#### [Consigne]
Résumez en deux phrases, s'il vous plaît, le texte sur l'escalade ci-dessous.

#### [Texte fourni]
Nous partageons cette aventure verticale avec nos compagnons de cordée sans limite d’âge, de genre, de morphologie, de niveau, d’expérience et d’éthique. C’est unique et merveilleux.
Quel est ton meilleur souvenir d’escalade ?
L’ascension de “Revelations” en libre puis en solo en 1985. Coté 8a, c’était la cotation la plus haute d’Angleterre. Cette voie est aujourd’hui cotée 8b. Pourquoi cette performance n’est-elle pas reconnue ?
J’adore grimper avec ma maman.
Quel accomplissement aimerais-tu encore réaliser en escalade ?
Je m’investis dans le Collectif Grimpe Oudoor afin d’organiser les Etats Généraux des Escalades en Site Naturel. Mon sommet c’est de créer une coopération entre les acteurs des escalades afin que la communauté des grimpeurs puisse faire cordée et regagner en autonomie et en responsabilité. Des difficultés sociales surplombent la diversité de l’escalade. Notre activité évolue en fonction de considération économique, assurantielle et de compétition. Aujourd’hui aucune institution n’est légitime pour représenter l’escalade en milieu naturel ? Des choix collectifs d’itinéraire sont à prendre. Prenons le temps de faire relais pour se projeter vers un sommet plus humain. Nous devons prendre des risques et développer l’esprit de cordée. L’escalade est dans la capacité de s’adapter. Rêvons que toute la communauté des escalades s’encorde ensemble pour créer de nouvelles voies.
La conquête est une valeur pilier de notre civilisation. Notre langage et nos mythologies sont édifiés autour de la survalorisation du Haut. En grimpant nous portons une responsabilité symbolique. Escalader participe à promouvoir cet imaginaire de la croissance. Mais l’escalade c’est aller au sommet par désir et revenir en bas par nécessité. L’ascension est une prise de position et notre descension une prise de conscience. Nous, acteurs des escalades avons la responsabilité de ne pas oublier la descension.

#### [Bloc de données]
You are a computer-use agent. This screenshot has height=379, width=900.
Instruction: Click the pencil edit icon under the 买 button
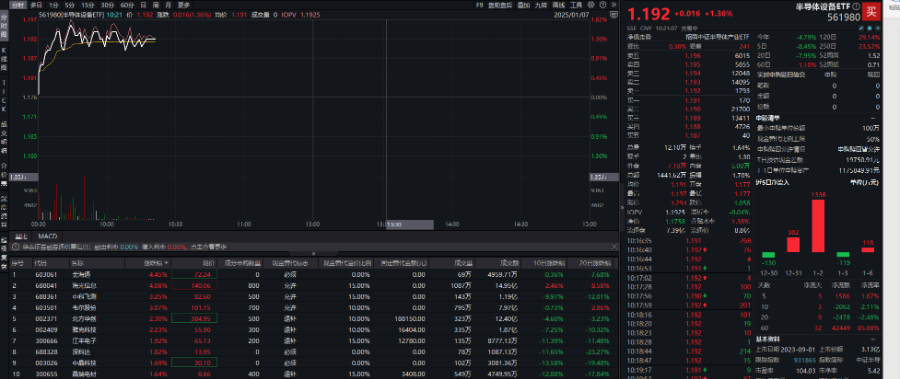(861, 28)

#### [Réponse]
Le texte cite comme meilleur souvenir d'escalade l'ascension de « Revelations » en libre puis en solo en 1985, et décrit un engagement dans un collectif qui organise les États généraux des escalades en site naturel afin de créer une coopération entre les acteurs des escalades. Il rappelle aussi que l'escalade consiste à aller au sommet par désir et à revenir en bas par nécessité, et que les acteurs des escalades ont la responsabilité de ne pas oublier la descension.